Macron’s EU reform plans could now indeed become even more difficult to push through. He has been pledging to establish a post for an EU finance minister, a sizable eurozone budget, and a separate eurozone Parliament to oversee economic policy.
But Germany’s Angela Merkel has so far agreed only to a rather small eurozone budget as part of the overall EU budget. And, with Macron’s struggles at home, she may have even more reason to be reluctant. Macron’s main argument had always been that he deserved support for EU reform in exchange for his success in reforming France. That success is now no longer assured. What’s more, Macron’s concessions to the yellow vest protestors are likely to push the French deficit above 3 percent of GDP, the Maastricht fiscal criterion. That sends the wrong signal to European partners, especially Germany.
Looking even further ahead to the next presidential elections in 2022, a rethink seems to be taking place among rival mainstream parties. “Up until now, the center-right Republicans had been on Macron’s side, but over the past few weeks, they have been harshly criticizing him. It looks like they have decided to go it alone and are already gearing up for their own election campaign,“ said political analyst Cautrès. Similar things are happening on the left, although the Socialist Party still needs more clarity on its exact strategy, he added.

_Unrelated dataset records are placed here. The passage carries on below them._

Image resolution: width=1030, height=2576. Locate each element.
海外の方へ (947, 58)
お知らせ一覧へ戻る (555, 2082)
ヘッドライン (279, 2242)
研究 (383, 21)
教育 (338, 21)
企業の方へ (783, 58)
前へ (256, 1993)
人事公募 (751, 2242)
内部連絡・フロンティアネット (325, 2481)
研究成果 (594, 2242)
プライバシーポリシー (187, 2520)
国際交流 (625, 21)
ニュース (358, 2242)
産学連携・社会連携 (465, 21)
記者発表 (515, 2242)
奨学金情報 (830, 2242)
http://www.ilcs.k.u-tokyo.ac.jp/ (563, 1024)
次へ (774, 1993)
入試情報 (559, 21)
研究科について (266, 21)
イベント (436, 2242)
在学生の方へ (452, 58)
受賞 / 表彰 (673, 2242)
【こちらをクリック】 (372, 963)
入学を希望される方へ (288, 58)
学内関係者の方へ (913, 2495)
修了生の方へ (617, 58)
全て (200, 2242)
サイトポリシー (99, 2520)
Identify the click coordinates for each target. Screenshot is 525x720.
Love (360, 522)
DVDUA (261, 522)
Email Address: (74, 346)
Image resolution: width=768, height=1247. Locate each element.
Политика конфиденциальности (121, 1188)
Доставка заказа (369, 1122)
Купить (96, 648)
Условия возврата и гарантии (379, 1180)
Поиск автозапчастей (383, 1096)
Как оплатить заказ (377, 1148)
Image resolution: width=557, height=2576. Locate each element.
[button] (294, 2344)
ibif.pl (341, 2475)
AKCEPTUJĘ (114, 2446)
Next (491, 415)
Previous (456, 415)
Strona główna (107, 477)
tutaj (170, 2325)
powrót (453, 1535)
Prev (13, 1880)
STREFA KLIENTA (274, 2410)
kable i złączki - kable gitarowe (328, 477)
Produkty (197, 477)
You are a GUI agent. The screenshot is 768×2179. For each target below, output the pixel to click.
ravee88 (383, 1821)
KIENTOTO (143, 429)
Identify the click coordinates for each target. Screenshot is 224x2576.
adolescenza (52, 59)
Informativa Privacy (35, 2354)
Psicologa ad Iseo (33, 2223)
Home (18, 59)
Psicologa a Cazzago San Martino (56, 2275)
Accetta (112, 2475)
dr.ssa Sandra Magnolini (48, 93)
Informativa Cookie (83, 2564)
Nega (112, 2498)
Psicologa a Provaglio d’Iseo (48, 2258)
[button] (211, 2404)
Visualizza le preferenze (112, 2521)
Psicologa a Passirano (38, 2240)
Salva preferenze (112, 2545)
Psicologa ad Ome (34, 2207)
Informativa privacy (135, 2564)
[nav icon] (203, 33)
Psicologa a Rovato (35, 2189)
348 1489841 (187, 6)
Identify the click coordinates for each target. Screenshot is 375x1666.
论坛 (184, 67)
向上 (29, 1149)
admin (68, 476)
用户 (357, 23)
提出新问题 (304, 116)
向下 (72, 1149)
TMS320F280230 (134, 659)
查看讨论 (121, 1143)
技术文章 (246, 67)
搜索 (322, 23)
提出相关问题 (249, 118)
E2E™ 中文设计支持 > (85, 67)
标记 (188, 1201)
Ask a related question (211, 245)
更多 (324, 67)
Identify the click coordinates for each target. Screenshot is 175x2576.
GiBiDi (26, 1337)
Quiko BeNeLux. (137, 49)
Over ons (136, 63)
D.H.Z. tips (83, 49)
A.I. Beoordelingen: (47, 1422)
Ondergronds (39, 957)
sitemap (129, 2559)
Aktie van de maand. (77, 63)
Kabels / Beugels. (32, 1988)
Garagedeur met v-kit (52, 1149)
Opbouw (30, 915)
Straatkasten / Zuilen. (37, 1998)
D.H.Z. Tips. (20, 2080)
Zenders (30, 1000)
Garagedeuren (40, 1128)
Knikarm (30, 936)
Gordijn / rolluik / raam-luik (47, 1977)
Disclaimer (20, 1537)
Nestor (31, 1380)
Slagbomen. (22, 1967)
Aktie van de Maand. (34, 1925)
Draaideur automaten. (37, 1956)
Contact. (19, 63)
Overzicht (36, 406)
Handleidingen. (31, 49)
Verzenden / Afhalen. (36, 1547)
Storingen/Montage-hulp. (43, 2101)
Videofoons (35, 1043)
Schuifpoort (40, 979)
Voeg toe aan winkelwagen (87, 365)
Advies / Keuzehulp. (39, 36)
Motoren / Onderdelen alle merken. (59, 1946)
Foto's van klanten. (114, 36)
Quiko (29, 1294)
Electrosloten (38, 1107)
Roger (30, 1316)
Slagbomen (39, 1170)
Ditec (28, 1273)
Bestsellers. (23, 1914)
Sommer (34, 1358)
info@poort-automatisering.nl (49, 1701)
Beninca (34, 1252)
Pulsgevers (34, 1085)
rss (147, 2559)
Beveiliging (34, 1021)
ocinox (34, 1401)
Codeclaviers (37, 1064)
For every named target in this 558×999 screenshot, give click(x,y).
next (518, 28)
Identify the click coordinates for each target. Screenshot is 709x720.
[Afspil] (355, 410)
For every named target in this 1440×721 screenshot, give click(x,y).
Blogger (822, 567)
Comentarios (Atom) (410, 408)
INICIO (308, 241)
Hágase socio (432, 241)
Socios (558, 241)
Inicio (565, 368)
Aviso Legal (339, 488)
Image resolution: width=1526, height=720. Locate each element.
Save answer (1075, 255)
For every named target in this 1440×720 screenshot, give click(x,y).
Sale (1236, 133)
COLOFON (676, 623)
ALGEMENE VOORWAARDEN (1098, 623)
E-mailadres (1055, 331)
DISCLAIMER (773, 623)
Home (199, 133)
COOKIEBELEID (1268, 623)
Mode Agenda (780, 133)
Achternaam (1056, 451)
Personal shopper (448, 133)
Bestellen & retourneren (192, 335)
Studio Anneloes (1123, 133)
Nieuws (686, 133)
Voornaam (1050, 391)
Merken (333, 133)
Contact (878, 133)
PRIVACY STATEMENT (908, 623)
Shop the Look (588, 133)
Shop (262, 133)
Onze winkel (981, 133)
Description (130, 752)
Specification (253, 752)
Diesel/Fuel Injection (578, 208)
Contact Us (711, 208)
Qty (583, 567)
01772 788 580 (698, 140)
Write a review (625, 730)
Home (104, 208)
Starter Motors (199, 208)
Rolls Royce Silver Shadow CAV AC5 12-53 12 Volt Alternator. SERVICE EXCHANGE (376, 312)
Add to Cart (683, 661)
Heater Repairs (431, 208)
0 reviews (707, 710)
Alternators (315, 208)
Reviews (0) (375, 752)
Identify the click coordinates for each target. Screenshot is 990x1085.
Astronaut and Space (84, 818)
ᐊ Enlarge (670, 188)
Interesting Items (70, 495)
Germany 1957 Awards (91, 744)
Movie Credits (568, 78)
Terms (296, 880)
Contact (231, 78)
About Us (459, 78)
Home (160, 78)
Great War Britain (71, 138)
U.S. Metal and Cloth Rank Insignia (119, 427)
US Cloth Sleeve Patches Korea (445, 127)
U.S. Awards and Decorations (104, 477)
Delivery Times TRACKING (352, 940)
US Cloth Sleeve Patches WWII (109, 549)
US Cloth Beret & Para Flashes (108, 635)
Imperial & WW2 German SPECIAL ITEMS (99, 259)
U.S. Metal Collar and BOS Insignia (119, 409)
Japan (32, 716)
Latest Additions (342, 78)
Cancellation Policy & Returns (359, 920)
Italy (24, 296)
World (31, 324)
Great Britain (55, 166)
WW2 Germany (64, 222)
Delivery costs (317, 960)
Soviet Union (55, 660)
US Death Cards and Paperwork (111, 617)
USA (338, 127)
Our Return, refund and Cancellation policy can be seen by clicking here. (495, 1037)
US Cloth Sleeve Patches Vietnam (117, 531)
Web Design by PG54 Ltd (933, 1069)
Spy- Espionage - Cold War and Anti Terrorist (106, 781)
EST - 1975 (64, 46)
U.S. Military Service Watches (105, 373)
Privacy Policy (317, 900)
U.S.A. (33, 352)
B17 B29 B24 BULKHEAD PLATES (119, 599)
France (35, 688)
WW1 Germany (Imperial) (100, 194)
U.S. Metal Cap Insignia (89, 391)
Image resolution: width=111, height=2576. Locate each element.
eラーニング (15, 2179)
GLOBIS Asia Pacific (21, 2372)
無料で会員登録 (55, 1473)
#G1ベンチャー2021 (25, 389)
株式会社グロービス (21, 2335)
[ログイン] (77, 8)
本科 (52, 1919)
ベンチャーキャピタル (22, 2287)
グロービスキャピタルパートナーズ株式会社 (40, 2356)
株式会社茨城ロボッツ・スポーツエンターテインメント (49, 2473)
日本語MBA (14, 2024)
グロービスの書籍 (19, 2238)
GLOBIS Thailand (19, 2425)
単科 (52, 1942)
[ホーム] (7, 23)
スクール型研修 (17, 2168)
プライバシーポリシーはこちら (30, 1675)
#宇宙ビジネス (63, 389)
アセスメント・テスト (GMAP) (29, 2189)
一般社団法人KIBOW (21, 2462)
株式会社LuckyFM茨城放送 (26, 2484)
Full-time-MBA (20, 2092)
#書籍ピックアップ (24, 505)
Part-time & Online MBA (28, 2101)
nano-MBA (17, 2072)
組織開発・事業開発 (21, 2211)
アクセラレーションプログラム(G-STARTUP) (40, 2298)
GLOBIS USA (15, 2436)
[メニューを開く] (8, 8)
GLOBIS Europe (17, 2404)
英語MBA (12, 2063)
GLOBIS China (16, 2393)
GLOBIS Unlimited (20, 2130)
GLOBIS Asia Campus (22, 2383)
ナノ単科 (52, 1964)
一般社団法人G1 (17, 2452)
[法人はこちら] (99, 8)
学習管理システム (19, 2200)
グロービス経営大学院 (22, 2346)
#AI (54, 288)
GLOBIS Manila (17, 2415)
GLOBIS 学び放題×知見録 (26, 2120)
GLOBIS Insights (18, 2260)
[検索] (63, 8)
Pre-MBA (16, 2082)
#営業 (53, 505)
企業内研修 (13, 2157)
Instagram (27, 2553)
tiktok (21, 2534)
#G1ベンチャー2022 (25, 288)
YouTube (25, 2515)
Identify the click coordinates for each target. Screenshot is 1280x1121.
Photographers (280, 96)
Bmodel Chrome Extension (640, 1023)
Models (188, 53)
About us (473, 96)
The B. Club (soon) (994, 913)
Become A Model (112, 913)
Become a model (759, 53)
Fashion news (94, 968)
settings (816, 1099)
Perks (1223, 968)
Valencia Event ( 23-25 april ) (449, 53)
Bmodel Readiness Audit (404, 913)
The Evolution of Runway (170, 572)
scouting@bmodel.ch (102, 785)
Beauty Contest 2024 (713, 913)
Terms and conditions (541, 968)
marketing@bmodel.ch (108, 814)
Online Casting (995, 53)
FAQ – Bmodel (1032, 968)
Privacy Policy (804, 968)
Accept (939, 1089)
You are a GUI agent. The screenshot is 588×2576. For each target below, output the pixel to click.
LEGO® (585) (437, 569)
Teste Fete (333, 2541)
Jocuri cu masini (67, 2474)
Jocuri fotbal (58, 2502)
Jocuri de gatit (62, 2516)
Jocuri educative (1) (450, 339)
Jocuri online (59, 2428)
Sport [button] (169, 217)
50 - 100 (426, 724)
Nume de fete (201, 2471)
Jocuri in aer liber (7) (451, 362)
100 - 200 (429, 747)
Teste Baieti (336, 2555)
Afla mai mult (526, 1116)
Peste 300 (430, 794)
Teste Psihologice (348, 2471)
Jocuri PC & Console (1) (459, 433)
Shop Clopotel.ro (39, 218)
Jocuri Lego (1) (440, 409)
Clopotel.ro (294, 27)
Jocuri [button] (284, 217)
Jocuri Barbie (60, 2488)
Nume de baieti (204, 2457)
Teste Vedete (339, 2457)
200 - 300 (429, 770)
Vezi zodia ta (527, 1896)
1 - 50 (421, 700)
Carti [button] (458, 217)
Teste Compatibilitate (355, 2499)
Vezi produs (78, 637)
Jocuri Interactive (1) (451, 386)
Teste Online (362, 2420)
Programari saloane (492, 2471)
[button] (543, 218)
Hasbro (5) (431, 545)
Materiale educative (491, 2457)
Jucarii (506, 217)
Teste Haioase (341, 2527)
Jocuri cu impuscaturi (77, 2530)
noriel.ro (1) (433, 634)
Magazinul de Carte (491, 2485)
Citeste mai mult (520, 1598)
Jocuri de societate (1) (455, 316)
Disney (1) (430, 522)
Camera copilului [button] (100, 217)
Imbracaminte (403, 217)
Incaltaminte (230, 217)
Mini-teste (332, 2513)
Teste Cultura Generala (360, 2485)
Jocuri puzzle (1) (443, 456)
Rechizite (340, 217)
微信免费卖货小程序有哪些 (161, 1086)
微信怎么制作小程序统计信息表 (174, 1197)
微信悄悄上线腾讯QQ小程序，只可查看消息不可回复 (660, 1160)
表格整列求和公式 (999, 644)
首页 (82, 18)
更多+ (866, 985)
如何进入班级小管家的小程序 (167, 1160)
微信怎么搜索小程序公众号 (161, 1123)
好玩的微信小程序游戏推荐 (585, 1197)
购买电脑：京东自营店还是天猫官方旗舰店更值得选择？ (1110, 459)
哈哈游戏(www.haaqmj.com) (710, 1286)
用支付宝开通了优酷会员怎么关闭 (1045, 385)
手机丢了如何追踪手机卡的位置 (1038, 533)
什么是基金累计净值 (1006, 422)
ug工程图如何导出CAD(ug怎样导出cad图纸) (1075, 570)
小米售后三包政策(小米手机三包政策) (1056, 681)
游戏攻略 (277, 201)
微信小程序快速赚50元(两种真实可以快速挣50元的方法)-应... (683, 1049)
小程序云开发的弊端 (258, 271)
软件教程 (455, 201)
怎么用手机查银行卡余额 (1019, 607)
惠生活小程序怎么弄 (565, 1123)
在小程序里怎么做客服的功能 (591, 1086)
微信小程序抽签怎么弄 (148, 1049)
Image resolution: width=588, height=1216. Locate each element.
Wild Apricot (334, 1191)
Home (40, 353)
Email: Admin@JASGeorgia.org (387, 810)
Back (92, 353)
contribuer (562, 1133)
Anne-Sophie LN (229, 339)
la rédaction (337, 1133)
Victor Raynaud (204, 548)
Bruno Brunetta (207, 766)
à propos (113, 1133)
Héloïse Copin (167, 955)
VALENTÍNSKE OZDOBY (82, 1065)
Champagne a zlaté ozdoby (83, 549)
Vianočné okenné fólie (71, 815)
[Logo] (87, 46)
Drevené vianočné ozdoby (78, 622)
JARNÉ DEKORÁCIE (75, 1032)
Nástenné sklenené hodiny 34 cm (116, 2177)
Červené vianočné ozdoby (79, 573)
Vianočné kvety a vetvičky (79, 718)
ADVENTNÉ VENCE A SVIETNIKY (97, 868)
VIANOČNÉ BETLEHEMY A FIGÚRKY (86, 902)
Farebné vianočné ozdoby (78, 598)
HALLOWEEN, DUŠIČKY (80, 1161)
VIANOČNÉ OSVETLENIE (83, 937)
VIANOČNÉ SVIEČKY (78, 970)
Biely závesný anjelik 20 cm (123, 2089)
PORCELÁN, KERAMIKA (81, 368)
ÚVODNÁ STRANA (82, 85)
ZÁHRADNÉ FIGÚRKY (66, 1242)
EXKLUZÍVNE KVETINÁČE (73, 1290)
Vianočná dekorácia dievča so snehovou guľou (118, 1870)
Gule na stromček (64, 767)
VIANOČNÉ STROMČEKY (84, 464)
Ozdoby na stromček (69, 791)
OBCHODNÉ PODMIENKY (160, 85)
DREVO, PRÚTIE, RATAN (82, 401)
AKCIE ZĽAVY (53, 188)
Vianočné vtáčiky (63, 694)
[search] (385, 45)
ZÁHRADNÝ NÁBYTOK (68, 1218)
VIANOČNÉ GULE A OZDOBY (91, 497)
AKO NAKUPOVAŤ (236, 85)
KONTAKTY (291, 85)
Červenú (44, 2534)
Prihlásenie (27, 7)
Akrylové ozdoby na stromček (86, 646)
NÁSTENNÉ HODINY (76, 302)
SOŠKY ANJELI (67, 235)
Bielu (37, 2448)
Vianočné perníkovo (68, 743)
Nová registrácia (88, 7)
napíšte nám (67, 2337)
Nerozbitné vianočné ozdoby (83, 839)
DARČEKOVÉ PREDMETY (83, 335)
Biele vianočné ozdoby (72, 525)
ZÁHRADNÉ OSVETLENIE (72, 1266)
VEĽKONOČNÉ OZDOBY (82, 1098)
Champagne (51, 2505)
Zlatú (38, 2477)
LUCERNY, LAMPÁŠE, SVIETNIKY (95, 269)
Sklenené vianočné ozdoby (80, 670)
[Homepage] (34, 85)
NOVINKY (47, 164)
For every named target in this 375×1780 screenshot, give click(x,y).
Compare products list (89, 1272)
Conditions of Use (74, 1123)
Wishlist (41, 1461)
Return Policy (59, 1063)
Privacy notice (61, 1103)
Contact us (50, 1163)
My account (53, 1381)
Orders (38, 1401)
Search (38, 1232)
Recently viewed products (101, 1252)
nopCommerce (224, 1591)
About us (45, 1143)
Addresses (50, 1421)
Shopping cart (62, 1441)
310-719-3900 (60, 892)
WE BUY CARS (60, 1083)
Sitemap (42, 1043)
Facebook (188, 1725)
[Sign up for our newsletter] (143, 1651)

Indeed, many analysts in France and Europe seem to largely agree that Macron’s leadership has taken a lasting hit. The president himself, though, seems to believe a relaunch of his presidency is still possible. During his recent announcements, he called the protesters’ anger a “chance” and the current times an “historic moment for the country.” The government has started national debates with protesters, trade unionists, and local politicians in the hope that doing so will help Macron regain his sheen and push through his plans for next year. Indeed, the president confirmed his determination to implement them in his New Year’s speech.
Yet these include reforms to housing benefits, the pension system, and unemployment insurance—benefits that many of the protestors have enjoyed until now. For example, people whose income has increased over the past year could lose state support for their rent. Macron intends to simplify the country’s pension system, aligning private and public pensions but still keeping the retirement age at 62; he also plans to reduce unemployment benefit payments and pension rights for the unemployed.
Those left out of pocket may not support the larger vision behind the reforms, and some are likely to head back to the barricades. The gilets jaunes movement is winding down, but the simmering anger at Macron could erupt again at any time, blocking any efforts to see through his agenda.